Uno de mis pacientes, un empresario exitoso, me cuenta que antes de su cáncer, solía deprimirse a menos que las cosas saliesen de una manera específica.
La felicidad consistía en “tener la galleta”. Si tenía la galleta, las cosas estaban bien. Si no la tenía, la vida no valía un comino. Desafortunadamente, la galleta continuaba cambiando. Parte del tiempo era dinero, algunas veces poder, a veces sexo. En otras ocasiones, era un nuevo auto, el contrato más grande y la dirección más prestigiosa.
Un año y medio después de su diagnóstico de cáncer en la próstata se rasca la cabeza pensativo. “Es como si hubiese dejado de aprender a vivir tras dejar de ser muchacho. Cuando le doy a mi hijo una galleta, él se pone feliz.
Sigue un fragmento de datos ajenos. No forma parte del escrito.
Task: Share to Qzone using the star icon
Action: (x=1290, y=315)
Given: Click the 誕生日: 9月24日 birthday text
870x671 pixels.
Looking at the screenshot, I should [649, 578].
Si le quito la galleta o ésta se rompe, se entristece.
Pero él tiene dos años y medio y yo cuarenta y tres. Me ha tomado todo este tiempo comprender que la galleta nunca me hubiera hecho feliz por mucho tiempo.
En el momento en que tenemos la galleta y comienza a romperse o comenzamos a preocuparnos de que se rompa o de que alguien quiera quitárnosla, uno tiene que renunciar a un montón de cosas para cuidar de la galleta, para evitar que se rompa y asegurarnos de que nadie nos la quite.
Tal vez ni siquiera tengamos la oportunidad de comerla por estar tan ocupados intentando de no perderla. El tener la galleta no es de lo que trata la vida”.
Mi paciente se ríe y dice que el cáncer le ha cambiado. Por primera vez es feliz.
No importa si su negocio va bien o no, no importa si gana o pierde en el golf. “Hace dos años, el cáncer me preguntó: ‘Okay, ¿qué es importante? ¿Qué es realmente importante?’ Bueno, la vida es importante. La vida.
La vida de cualquier forma en que podamos tenerla. La vida con la galleta. La vida sin la galleta. La felicidad no tiene que ver nada con la galleta, tiene que ver con estar vivos. Antes, ¿quién hizo el tiempo?” Se detiene pensativo. “Vaya, creo después de todo la vida es la galleta”.